Fleetwood had made it a point to cultivate scholarly connections in Stockholm. And there he would frequently go, as would Alice Goodyear Corbett, her superiors in the KGB acquiescing in the arrangement on the grounds that Fleetwood would certainly prove extremely useful to them and was evidently disposed to continue to act through the young Soviet-American. In Stockholm the two would pass each other in the lobby of the Grand Hotel as strangers. They would meet in his suite, usually beginning with dinner; or if his formal commitments made that impossible, then later. And there they released their passion. One night he told her that he thought he would turn his mind to a formula that would express with electrical symbols the energy consumed by the average act of love. ‘In our case, I would multiply that by a factor of ten.’ She smiled as she lay by him, stroking his hair, telling him how happy she was, except for the long periods they needed to spend apart. Their shared idealism was a form of communion.

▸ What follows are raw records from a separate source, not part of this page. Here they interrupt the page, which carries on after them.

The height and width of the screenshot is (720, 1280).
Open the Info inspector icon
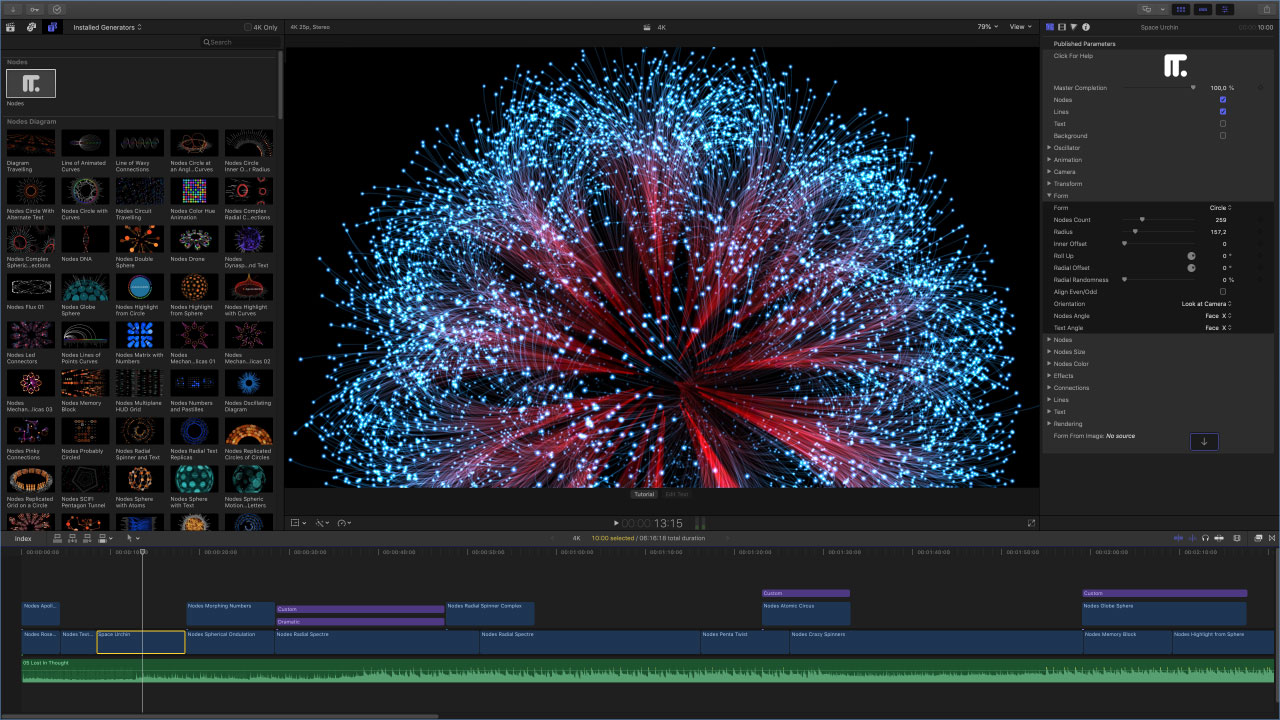(x=1086, y=27)
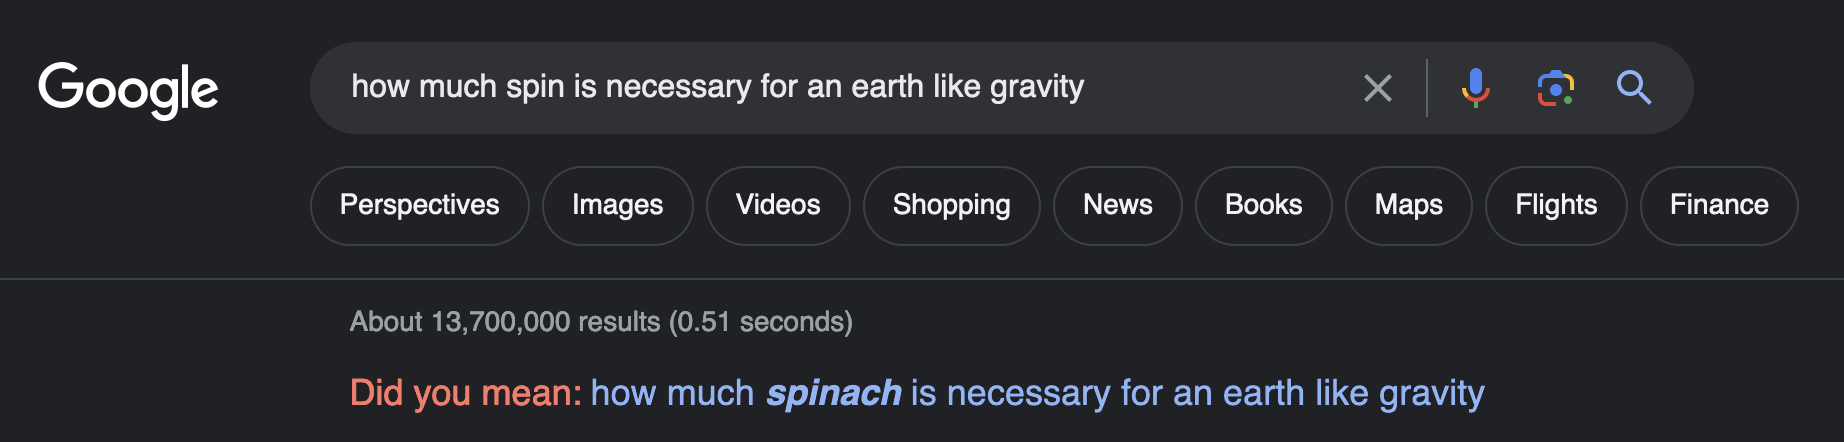Switch to the Images results tab
The height and width of the screenshot is (442, 1844).
click(x=618, y=205)
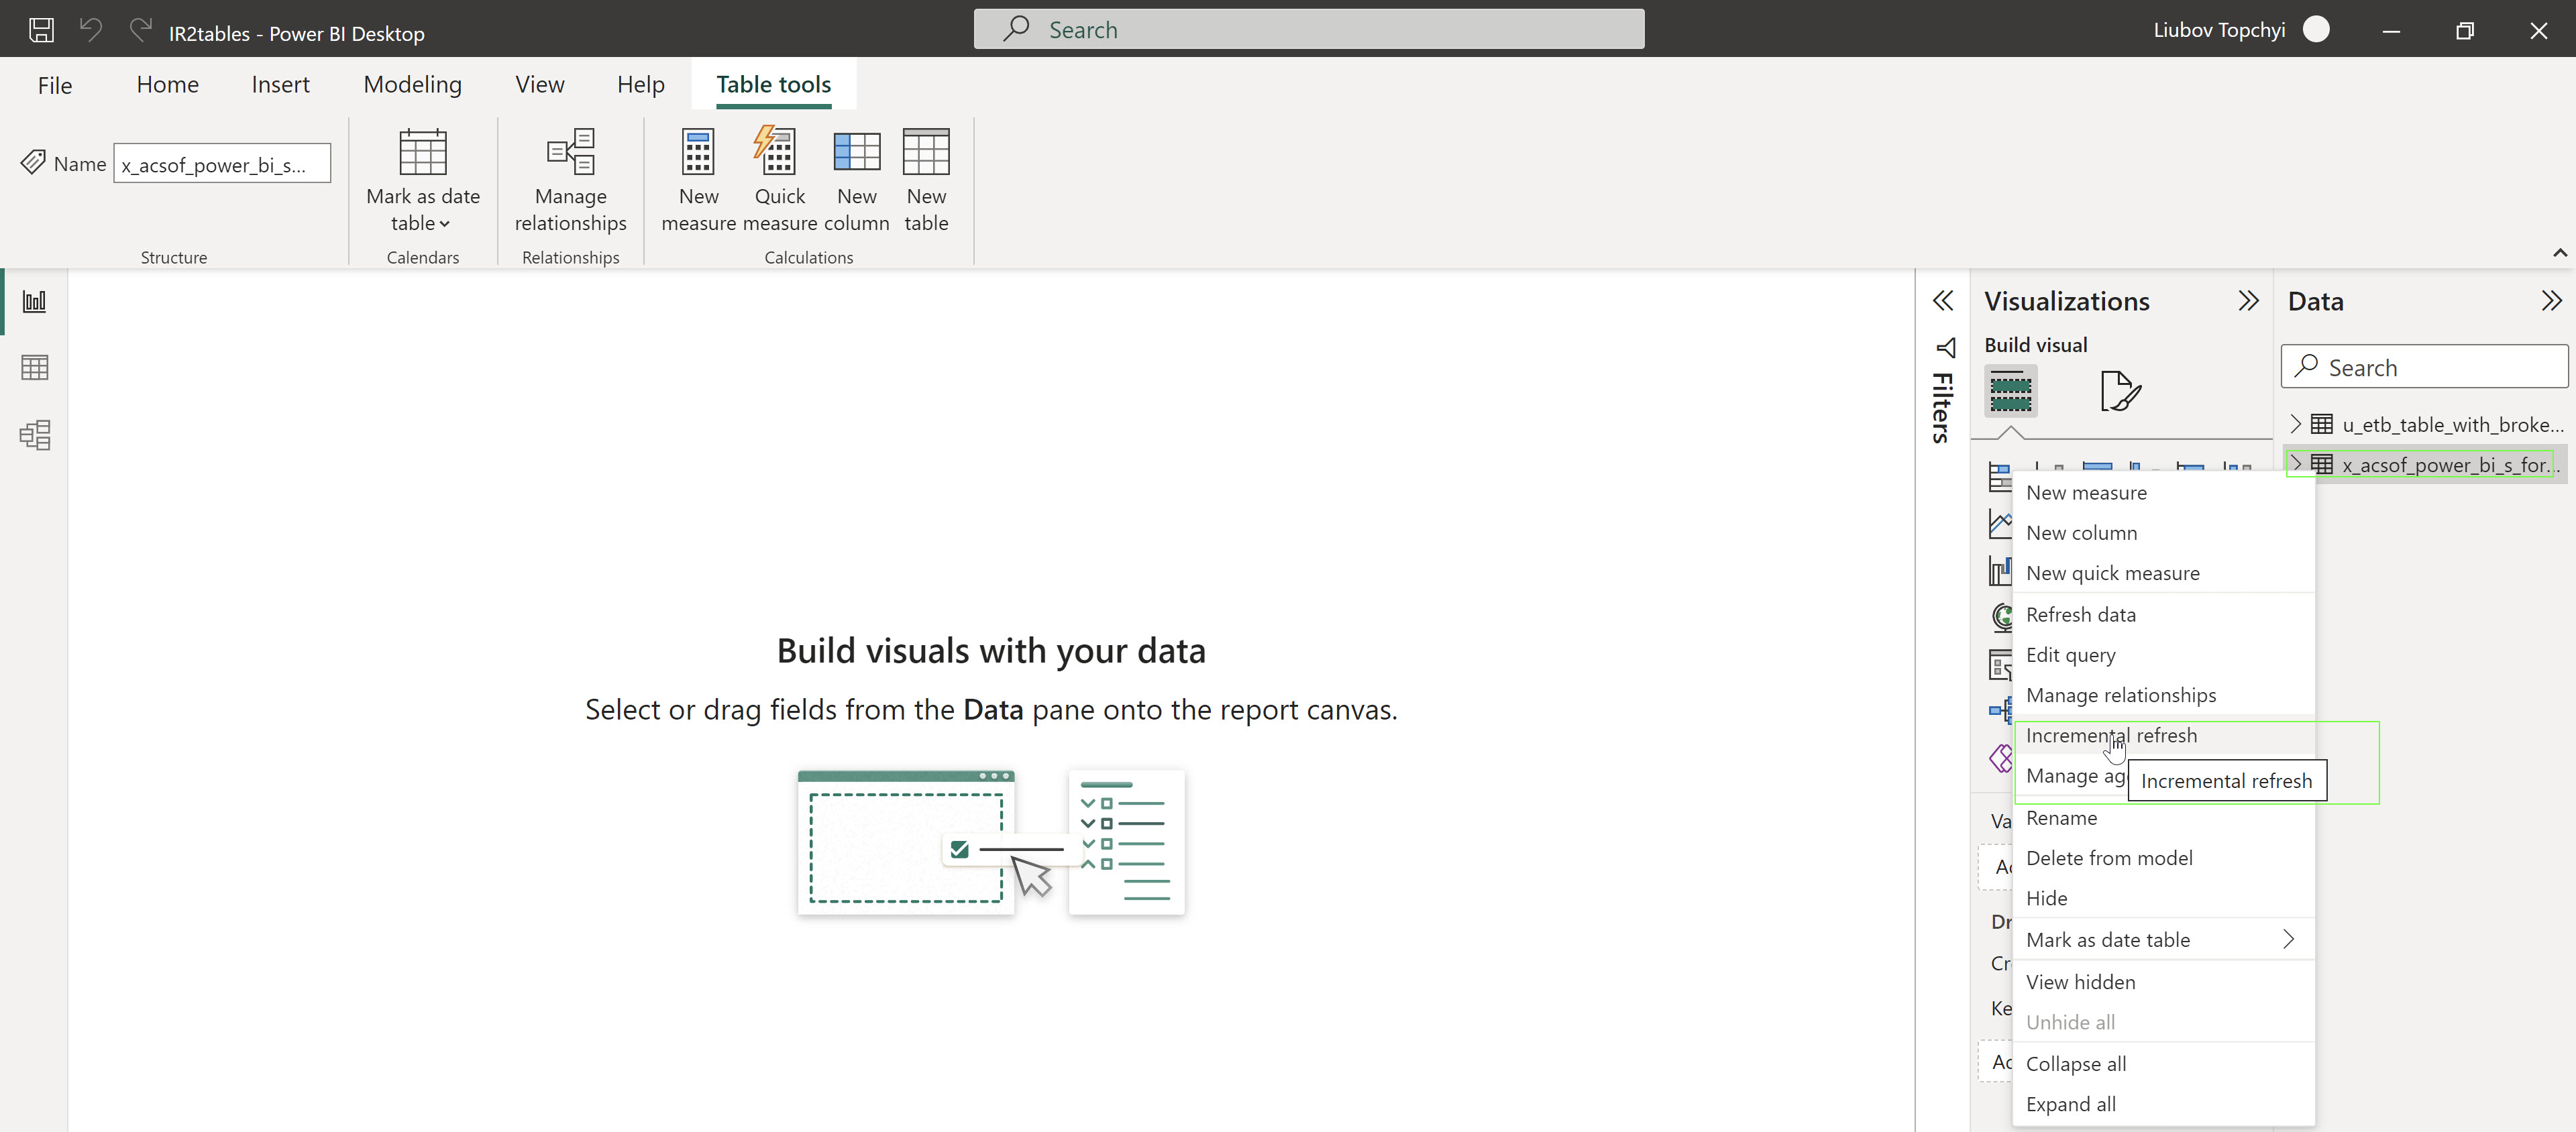Switch to Table view in left sidebar
This screenshot has height=1132, width=2576.
tap(35, 368)
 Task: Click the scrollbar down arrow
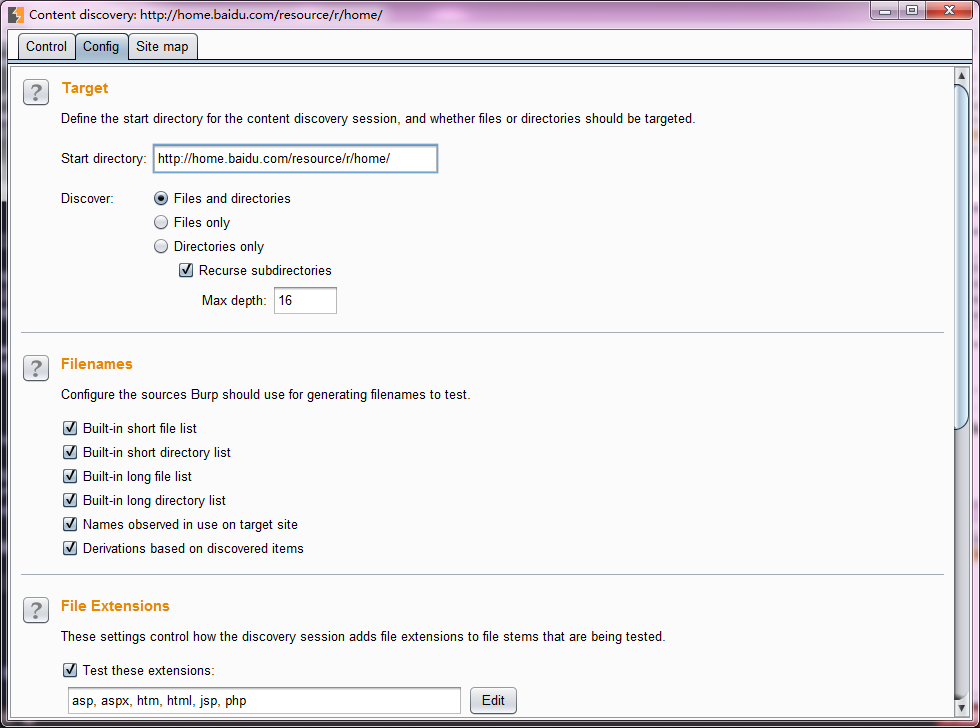click(962, 709)
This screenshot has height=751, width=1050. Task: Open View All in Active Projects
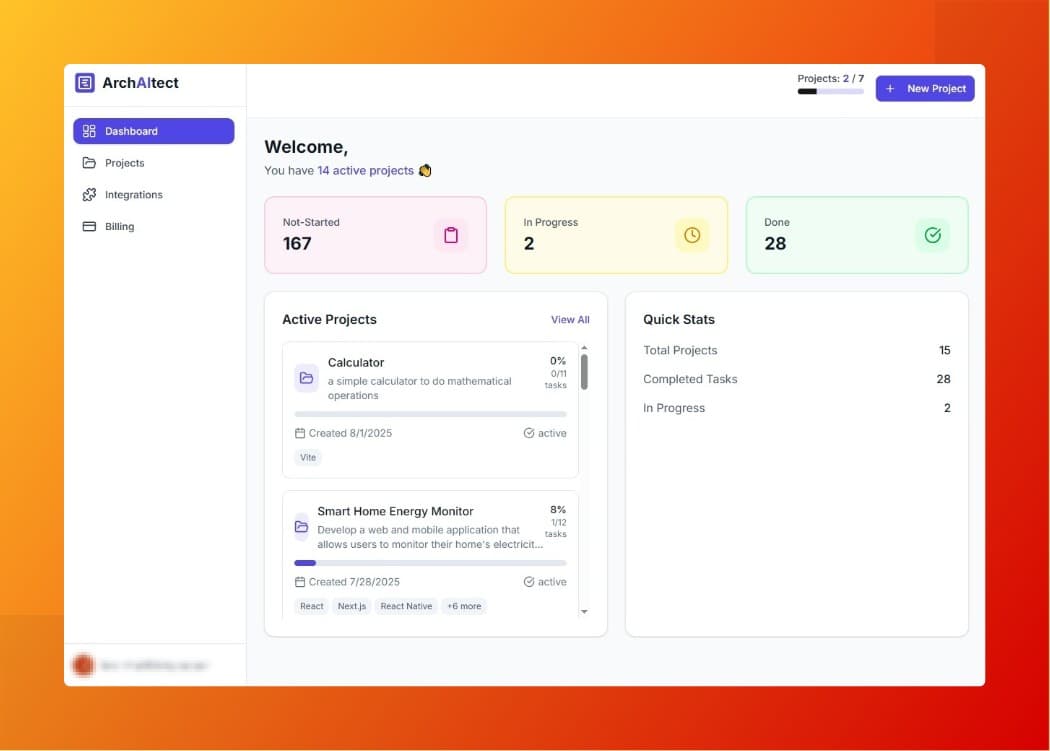[569, 319]
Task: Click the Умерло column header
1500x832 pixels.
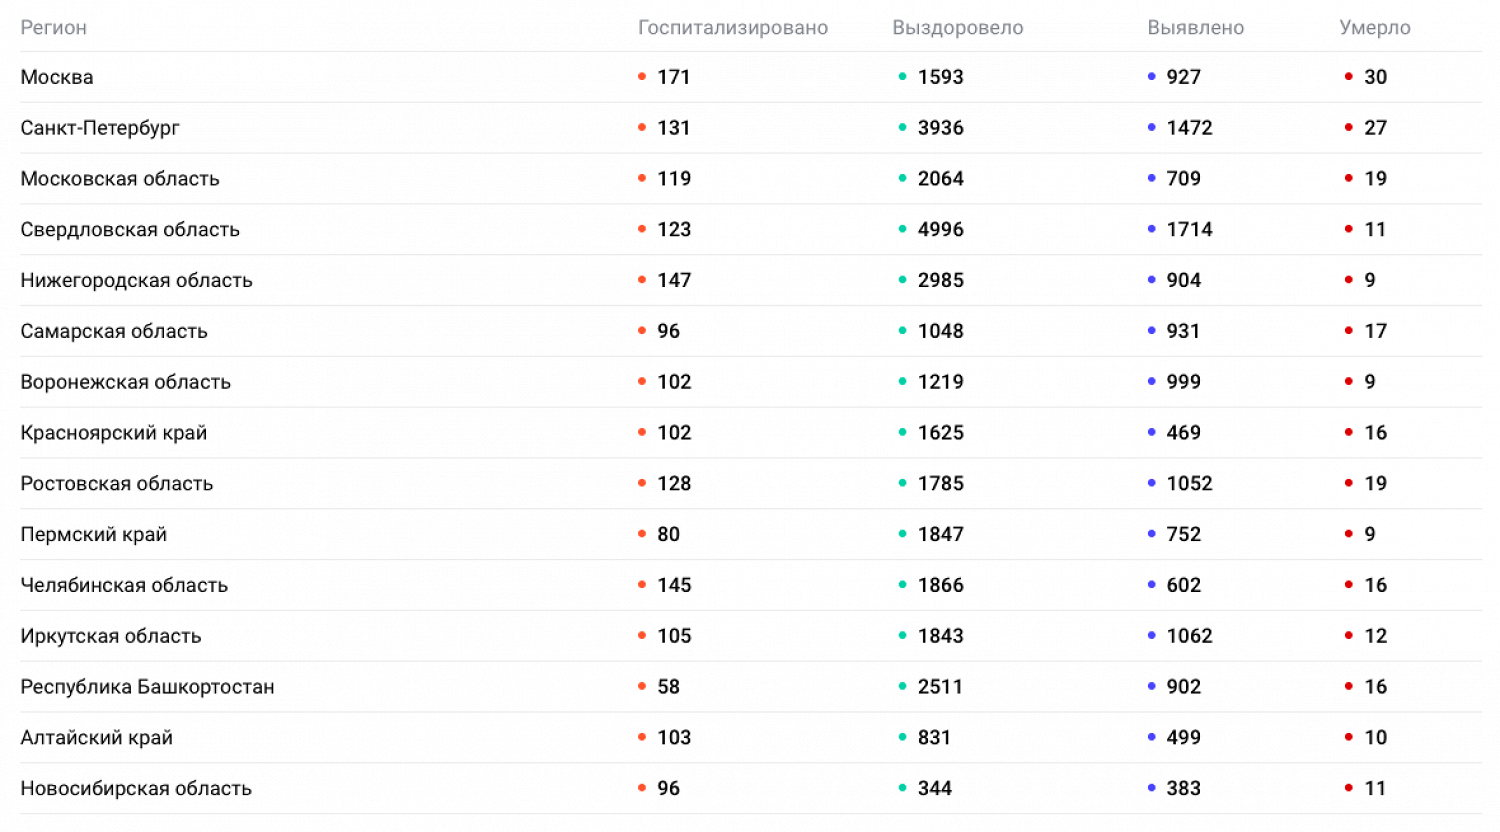Action: click(x=1374, y=28)
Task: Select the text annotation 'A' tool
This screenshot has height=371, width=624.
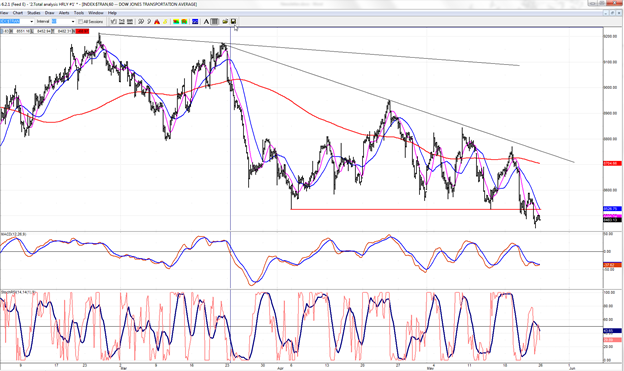Action: point(206,21)
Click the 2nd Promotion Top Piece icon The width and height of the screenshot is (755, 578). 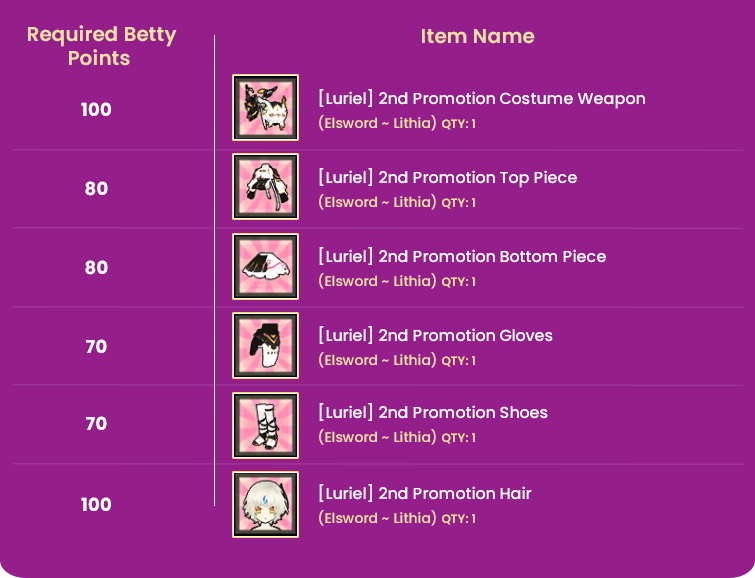point(265,187)
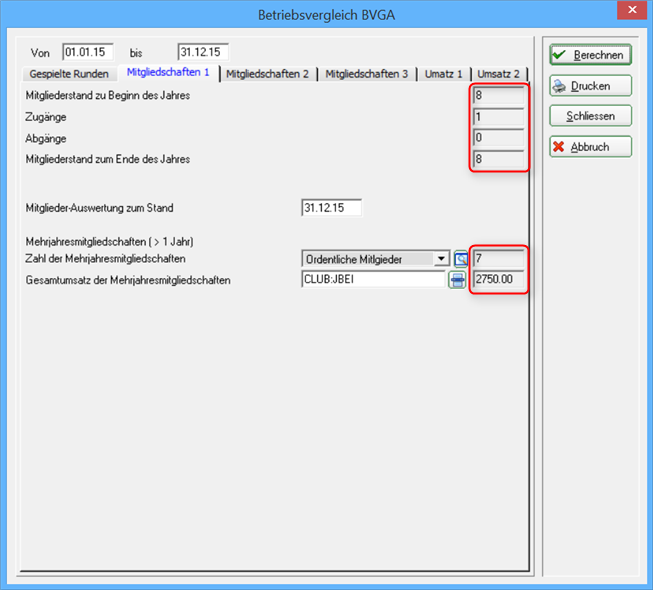Open the Ordentliche Mitglieder dropdown arrow

[x=441, y=259]
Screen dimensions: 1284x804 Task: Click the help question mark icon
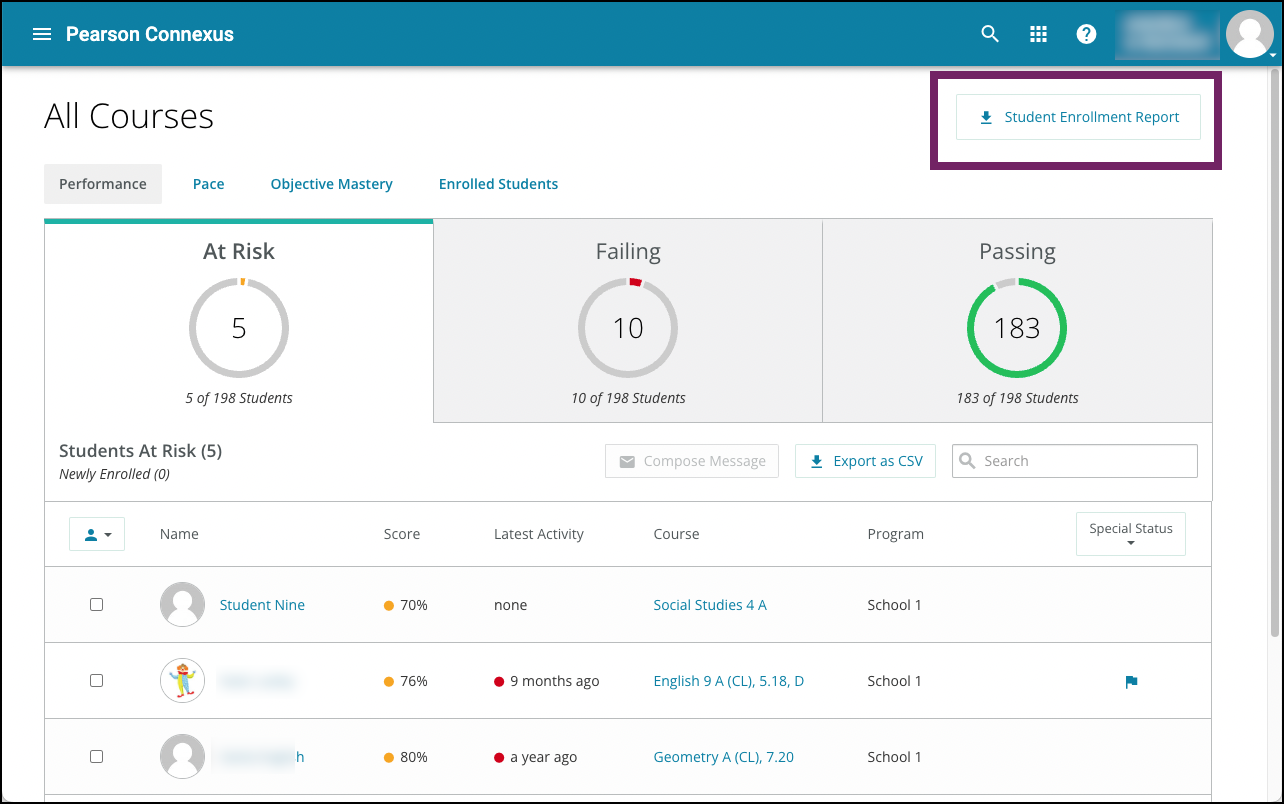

Alistair Fleetwood replied that he believed war lay ahead of them and that the single privation he could not stand was the thought of a prolonged separation. ‘What will you do if there is war?’
‘Whatever I am asked to do,’ she replied. ‘Perhaps they will want me in America. Perhaps they will want me to stay where I am. That will depend.’
‘You must never let them come between us.’ She agreed, and every time they were together they renewed their pledges to each other.
His first nonclerical commission had been the recruitment of Bertram Heath. A
ctually, the initiative had been his. Fleet-wood had been attracted to the tall, rangy Wykehamist who devoted himself equally to physics, rugger, and politics: the quiet, determined young man with the even-featured straight face and the steady brown eyes that signalled what was coming before the laconic twenty-year-old got out what was on his mind.
It had been well after Fleetwood himself had retreated from over left-wing activity that he noticed, from reading the daily Union Reporter, the Cambridge student newspaper, Bertram Heath’s name cropping up in the sports section as a rising star in rugby, and in the Cambridge Union as a fiery socialist speaker. During Heath’s second year, he qualified to participate in a seminar guided by Fleetwood prompting, in a matter of weeks, a fascination with the strikingly gifted young scholar by the only slightly younger student which begged for social intimacy. This came first with Heath staying after class to pursue answers to one or two questions that especially vexed him. This became, a fortnight later, an invitation to tea at a local café. Fleetwood reciprocated with an invitation to drinks on Tuesday night at the Fellows’ Lounge. A month later they were sharing an evening meal at least once every week.
Heath, Fleetwood learned, was highly mobilised on all the requisite issues: the problems of the working class, the threat of Hitler, the hold of the New York bankers on commercial life, the insensitivity of the government of Neville Chamberlain, the class structure that was so especially evident in the public schools including the renowned school from which Heath had graduated. Fleetwood permitted himself certain hospitable resonances when the young man spoke, and very gradually permitted him to know that he was, however silently, in sympathy with his basic positions, but had been too preoccupied with his professional researches to devote the time necessary to master the whole problem of international politics, and now he was encouraging Heath in effect to instruct Heath’s brilliant mentor, an imposture he was sure would not be resented if the decision was finally taken to engage in recruitment.